16. For a discussion of thingification in philosophical and scientific thought, see Barad 2003. For a discussion of gender identity as a thing, see Fausto-Sterling 2012.

17. For examples of recent studies of the brain of gender-dysphoric children, see Nota et al. 2017 and Bakker 2018. For examples of clinicians’ invocation of this theory, see Ehrensaft 2011 and Rosenthal 2014. The media abounds with references to prenatal gendering of the brain, beginning with the pivotal 2007 episode of the TV show 20/20, during which Barbara Walters brought transgender children to public awareness.

18. For scholarly debates about the relation between identity and the sexed body, transgender embodiment, and its medicalization, see Prosser 2006, Spade 2006, and Salamon 2010.

19. Thales, for example, believed that soul is something like the power of a magnet, rather than a substance in its own right.

20. René Descartes’s translation of this idea into rational terms, whereby the human being is composed of a thinking thing and an extended thing, was vehemently criticized by other German philosophers beginning with Immanuel Kant. It is notable that not all philosophical reflections on the soul share an exclusively internalist emphasis. Scholars have argued that Christian thought, as advanced by St. Paul and Augustine in particular, had a major internalizing effect on the soul, an innerness later consolidated by the Protestant movement.

21. Here, see the series of articles written between 1864 and 1880 and published in English as Ulrichs 1994. Ulrichs’s conceptualization of homosexuality and the biological theory he proposed are very close to current popular and clinical understandings of transgender people.

22. See Boswell 1980, 303–332 for a further elaboration of Christian theology’s invocation of nature as the base of its sexual ethics.

23. For a discussion of strategic invocations of the innate and immutable origins of sexual identity by the gay movement, see Jakobsen and Pellegrini 2004 and Walters 2016.

24. For instance, a similar trend exists in the popularity of genetic ancestry testing in the United States as a way for people to discover their true self and become who they have always already been (Abu El-Haj 2012).

25. Anna Tsing (2010) uses the term worlding to bridge the tension between anthropology’s commitment to context and science studies’ emphasis on actors. Donna Haraway (2008) has written about queer reworlding in reference to the normality of the human–nonhuman dichotomy.

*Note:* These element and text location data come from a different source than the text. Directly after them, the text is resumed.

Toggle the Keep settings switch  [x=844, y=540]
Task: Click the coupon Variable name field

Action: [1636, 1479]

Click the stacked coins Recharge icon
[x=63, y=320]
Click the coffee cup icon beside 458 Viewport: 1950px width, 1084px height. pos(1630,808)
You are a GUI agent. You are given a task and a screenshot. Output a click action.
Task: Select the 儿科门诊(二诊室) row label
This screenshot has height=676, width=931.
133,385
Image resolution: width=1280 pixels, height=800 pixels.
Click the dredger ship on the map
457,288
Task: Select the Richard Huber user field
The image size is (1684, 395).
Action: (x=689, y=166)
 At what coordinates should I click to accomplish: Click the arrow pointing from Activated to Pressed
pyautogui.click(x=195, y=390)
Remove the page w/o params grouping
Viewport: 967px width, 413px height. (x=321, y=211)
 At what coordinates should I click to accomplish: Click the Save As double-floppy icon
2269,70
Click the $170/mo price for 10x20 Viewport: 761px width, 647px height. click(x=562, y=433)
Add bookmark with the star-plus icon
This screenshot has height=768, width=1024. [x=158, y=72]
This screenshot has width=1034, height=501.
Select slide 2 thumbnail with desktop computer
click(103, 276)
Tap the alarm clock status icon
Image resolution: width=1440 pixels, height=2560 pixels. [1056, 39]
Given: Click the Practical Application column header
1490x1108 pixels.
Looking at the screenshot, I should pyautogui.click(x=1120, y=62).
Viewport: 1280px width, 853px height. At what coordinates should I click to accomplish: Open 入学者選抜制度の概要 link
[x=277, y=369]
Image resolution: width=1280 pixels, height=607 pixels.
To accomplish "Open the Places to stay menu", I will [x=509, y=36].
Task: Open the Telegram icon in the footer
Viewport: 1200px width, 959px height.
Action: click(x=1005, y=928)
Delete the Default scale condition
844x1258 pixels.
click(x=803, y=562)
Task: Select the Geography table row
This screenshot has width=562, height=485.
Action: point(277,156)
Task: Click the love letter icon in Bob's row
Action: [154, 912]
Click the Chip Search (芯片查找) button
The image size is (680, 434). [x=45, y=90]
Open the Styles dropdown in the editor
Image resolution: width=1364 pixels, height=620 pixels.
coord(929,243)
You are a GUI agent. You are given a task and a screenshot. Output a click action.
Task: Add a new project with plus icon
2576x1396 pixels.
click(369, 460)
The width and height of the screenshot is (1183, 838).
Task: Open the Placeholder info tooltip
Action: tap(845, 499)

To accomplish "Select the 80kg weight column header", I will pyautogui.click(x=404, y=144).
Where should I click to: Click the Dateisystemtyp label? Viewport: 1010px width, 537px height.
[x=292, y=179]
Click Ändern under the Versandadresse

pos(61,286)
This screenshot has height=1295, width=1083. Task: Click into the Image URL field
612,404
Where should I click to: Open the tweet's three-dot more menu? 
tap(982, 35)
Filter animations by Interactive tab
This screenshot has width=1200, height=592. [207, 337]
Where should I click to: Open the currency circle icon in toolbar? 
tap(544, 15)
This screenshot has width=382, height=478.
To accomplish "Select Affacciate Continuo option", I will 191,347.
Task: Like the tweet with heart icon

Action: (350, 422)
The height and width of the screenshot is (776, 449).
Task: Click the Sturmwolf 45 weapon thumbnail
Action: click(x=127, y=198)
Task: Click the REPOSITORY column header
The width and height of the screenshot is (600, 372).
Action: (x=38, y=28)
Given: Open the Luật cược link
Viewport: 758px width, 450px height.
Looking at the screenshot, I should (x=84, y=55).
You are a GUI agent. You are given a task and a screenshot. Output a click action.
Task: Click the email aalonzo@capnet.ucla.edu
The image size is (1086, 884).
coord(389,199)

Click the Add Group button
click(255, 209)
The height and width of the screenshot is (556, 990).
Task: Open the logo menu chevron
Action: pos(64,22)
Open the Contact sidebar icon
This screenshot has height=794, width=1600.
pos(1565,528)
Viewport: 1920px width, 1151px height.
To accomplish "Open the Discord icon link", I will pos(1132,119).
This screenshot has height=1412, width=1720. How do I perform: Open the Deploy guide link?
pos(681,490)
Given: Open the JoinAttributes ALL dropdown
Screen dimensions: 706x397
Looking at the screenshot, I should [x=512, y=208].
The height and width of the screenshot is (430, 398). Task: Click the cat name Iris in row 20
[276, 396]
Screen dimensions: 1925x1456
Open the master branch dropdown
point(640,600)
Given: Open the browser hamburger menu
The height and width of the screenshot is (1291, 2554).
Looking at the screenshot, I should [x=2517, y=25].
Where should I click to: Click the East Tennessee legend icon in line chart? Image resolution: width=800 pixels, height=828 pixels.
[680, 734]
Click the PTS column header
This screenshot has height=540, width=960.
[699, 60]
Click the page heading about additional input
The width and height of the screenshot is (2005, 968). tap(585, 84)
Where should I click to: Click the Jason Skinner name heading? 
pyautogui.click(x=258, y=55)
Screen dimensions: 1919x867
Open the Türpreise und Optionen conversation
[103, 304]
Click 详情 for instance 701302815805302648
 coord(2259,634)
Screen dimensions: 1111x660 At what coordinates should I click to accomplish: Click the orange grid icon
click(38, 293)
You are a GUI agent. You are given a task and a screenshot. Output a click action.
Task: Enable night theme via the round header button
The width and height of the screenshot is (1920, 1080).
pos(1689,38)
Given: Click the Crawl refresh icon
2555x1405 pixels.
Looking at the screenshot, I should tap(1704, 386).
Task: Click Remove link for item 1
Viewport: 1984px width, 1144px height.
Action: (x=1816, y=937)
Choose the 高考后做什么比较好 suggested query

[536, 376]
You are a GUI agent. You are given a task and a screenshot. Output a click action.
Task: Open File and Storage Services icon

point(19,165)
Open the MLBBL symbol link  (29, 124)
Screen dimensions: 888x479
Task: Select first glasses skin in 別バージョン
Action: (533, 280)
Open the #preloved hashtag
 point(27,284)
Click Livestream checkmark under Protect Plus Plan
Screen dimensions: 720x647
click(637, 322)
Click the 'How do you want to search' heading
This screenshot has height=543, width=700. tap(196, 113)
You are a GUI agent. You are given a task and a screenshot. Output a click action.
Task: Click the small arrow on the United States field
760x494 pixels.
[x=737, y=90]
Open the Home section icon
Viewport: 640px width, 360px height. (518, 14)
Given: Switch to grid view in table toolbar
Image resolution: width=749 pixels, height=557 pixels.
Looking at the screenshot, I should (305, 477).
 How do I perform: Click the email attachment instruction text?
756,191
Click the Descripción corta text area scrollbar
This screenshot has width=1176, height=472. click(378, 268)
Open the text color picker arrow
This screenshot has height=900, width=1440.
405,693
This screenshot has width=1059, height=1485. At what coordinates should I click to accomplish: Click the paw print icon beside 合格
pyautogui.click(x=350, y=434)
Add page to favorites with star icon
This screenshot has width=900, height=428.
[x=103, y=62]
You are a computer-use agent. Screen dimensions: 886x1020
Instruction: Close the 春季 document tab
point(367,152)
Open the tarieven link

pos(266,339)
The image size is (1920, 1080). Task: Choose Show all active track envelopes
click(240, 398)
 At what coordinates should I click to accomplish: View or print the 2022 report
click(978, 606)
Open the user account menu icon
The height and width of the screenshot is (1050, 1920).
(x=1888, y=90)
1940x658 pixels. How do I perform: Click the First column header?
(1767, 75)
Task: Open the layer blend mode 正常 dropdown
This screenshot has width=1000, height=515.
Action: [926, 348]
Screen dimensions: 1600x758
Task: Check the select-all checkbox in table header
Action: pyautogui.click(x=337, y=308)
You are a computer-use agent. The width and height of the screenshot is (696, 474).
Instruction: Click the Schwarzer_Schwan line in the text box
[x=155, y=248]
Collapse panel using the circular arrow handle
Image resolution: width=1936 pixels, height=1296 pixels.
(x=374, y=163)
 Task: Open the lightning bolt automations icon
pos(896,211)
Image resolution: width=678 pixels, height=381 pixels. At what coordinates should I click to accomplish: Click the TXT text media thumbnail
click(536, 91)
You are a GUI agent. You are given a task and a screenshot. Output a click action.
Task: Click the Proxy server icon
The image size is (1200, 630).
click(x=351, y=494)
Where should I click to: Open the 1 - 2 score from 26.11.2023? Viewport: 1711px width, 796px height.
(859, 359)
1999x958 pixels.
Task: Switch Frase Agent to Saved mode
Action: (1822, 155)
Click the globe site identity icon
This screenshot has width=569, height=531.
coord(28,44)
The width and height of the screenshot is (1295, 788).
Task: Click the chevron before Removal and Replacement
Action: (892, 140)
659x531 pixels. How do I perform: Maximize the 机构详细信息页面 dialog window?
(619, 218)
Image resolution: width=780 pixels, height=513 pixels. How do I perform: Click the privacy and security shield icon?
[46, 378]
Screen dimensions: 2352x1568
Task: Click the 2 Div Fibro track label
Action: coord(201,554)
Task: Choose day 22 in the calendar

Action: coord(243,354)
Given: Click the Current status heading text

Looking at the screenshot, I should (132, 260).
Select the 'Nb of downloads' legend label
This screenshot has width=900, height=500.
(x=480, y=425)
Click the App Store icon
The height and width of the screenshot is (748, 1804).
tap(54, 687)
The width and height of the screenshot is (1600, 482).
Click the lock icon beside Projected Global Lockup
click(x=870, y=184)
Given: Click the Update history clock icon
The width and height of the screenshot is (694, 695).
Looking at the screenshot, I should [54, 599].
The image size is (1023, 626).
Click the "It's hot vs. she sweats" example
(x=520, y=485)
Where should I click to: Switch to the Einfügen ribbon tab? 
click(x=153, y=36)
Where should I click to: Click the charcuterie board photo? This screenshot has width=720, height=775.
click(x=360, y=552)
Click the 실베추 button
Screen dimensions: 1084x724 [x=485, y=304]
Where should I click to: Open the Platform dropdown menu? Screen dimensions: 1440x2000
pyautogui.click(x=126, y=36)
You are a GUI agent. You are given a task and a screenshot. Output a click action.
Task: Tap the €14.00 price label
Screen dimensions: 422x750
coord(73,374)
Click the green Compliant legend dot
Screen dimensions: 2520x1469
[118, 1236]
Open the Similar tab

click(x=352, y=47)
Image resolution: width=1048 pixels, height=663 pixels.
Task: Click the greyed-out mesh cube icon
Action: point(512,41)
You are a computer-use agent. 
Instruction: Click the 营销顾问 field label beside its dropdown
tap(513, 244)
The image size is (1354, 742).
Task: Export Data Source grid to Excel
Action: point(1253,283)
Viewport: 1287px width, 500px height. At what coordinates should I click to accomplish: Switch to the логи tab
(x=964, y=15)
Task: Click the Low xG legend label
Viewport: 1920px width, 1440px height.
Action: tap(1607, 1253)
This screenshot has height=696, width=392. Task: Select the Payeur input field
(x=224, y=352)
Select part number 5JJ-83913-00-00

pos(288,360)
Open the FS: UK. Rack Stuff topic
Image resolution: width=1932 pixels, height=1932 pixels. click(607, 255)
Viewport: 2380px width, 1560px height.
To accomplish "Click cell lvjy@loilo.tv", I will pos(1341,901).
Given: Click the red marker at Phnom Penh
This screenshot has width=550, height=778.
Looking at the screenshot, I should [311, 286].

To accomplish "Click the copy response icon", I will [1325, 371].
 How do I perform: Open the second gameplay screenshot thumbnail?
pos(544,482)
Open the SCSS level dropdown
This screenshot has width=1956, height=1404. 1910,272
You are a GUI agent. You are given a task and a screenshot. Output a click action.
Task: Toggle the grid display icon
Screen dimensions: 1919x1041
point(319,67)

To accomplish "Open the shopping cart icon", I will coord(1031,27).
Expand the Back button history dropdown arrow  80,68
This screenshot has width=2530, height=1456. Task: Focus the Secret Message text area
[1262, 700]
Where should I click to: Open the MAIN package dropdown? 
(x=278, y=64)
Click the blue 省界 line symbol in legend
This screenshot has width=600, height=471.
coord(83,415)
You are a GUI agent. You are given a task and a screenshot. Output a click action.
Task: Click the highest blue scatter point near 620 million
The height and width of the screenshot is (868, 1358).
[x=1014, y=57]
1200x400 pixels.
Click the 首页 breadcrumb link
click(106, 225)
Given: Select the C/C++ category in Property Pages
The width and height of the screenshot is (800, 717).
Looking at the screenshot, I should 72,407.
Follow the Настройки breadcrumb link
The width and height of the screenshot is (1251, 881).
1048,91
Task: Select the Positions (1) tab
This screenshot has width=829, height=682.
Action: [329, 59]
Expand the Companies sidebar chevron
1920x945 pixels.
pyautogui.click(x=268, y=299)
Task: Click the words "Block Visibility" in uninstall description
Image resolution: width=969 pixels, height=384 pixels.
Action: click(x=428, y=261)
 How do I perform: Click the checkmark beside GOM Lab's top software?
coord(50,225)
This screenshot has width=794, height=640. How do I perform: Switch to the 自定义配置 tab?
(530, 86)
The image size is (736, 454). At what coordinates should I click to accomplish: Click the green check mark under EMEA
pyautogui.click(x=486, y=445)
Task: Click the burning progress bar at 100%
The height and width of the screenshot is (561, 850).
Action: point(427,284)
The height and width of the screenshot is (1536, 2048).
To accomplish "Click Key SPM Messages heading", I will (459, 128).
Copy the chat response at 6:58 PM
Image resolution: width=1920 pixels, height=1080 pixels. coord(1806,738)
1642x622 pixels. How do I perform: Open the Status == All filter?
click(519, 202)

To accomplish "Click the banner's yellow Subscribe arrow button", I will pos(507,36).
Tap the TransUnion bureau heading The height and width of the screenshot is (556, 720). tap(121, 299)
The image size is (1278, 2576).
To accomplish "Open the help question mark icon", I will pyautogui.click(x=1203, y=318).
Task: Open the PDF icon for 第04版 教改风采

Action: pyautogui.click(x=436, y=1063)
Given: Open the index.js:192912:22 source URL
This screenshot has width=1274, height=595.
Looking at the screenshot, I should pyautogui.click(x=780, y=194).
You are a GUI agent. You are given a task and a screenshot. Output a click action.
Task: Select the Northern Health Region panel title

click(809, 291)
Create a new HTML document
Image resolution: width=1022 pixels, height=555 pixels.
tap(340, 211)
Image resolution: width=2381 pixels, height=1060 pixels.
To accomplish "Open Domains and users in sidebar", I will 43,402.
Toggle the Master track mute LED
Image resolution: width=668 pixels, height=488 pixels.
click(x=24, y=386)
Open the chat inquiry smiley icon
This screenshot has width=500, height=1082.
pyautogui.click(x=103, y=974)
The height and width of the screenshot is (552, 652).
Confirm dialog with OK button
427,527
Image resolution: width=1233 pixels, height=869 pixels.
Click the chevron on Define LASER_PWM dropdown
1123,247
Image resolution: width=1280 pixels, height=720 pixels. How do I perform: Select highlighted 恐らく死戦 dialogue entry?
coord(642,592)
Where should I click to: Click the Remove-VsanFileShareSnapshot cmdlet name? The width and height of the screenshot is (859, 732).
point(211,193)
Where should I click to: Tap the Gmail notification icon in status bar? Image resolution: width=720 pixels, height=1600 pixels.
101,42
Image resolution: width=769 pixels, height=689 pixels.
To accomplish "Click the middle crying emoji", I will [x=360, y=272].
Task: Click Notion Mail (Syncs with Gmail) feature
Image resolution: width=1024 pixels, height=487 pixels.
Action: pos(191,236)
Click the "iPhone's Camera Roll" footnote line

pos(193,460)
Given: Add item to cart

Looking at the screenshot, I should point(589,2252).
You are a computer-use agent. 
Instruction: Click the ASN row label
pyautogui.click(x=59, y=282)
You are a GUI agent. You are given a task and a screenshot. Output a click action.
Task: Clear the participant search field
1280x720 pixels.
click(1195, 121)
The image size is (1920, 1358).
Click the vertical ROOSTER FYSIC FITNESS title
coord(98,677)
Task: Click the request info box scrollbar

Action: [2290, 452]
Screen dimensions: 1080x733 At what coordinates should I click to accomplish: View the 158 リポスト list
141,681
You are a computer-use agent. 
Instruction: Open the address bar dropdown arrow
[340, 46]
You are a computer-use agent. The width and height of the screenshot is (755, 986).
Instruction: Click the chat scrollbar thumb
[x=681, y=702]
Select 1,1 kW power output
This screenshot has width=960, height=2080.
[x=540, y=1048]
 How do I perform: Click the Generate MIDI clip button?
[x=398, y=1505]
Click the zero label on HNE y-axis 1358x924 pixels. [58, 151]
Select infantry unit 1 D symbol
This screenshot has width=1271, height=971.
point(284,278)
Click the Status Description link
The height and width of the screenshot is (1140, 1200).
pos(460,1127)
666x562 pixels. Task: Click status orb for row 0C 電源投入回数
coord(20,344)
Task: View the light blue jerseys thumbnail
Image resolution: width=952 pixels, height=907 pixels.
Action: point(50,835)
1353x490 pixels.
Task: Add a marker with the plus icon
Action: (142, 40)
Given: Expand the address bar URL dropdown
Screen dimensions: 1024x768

26. In his critique of Descartes’s understanding of nature, Maurice Merleau-Ponty (2003, 131) writes: “The concept of Nature is mixed with the concepts of God and human being in Cartesian thinking.”

27. In his discussion of the totemic principle, Émile Durkheim invokes the soul as an example of a totem in Western thought.

28. Hall’s work was guided by an influential late nineteenth-century interpretation of evolutionary theory that saw the development of the individual child as a reflection of the stages of human evolution, which compared children to savages.

29. Much to the surprise of the author of Goblinheart, shortly before he finished writing the book, his daughter retransitioned to being a boy at age nine. (For a trans-affirming account of young people’s change of gender after the first transition, see Travers 2018.) I use the term retransition rather than the more commonly used detransition to account for time and for the entanglement of age and gender. One does not go back in time to a previous gender. Life circumstances change. A five-year-old boy is not gendered the same as a nine-year-old, nor does a forty-year-old woman experience gender as a twenty-year-old woman did two decades earlier. Retransition, unlike detransition, does not imply that the first transition was a mistake to be undone.